--- The data Enclosed Below ---

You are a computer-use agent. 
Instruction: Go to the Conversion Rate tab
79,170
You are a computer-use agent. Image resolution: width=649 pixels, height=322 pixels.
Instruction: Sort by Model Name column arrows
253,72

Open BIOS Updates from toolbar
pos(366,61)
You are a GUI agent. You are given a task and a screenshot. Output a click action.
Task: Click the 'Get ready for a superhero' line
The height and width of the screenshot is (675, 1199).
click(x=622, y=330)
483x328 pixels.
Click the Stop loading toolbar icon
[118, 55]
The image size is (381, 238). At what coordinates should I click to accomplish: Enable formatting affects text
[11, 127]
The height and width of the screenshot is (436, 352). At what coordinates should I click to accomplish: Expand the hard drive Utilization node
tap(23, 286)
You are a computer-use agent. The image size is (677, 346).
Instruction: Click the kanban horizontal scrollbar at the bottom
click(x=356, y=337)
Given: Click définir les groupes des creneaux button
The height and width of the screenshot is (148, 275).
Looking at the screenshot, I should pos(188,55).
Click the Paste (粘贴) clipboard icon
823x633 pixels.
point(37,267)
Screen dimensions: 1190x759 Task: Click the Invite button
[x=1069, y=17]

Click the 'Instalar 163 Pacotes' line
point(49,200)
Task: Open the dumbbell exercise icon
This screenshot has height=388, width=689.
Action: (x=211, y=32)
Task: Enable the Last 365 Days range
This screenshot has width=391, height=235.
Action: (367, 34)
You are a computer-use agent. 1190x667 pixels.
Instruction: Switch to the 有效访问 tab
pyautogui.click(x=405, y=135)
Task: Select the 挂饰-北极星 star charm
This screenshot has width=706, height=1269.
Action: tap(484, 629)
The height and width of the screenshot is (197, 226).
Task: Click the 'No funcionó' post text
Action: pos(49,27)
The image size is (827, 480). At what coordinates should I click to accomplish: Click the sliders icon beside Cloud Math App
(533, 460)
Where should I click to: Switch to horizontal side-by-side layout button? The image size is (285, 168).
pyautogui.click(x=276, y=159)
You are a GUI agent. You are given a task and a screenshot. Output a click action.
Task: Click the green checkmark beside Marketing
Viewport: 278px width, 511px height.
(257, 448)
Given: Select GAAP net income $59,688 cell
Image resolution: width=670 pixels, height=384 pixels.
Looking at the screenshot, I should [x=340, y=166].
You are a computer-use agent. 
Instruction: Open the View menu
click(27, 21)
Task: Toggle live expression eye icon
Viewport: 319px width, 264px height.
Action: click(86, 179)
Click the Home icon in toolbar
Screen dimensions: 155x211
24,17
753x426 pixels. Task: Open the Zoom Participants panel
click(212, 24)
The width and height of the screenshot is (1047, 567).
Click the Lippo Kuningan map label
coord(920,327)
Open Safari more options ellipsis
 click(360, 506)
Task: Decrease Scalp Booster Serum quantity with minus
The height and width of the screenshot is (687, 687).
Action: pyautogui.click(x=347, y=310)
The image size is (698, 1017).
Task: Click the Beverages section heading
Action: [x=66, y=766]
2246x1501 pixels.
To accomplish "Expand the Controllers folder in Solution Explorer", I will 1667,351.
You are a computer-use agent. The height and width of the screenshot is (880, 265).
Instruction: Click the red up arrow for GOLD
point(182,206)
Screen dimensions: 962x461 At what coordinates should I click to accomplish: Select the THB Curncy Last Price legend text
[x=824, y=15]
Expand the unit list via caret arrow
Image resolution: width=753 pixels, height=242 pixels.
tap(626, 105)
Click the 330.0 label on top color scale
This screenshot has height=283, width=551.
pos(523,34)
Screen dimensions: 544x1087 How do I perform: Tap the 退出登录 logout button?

--- End of Enclosed The data ---

_Problem requirements_
Some lines of the data above may hold the word "computer"; state how many do, and give only that number.

_Written reply_
6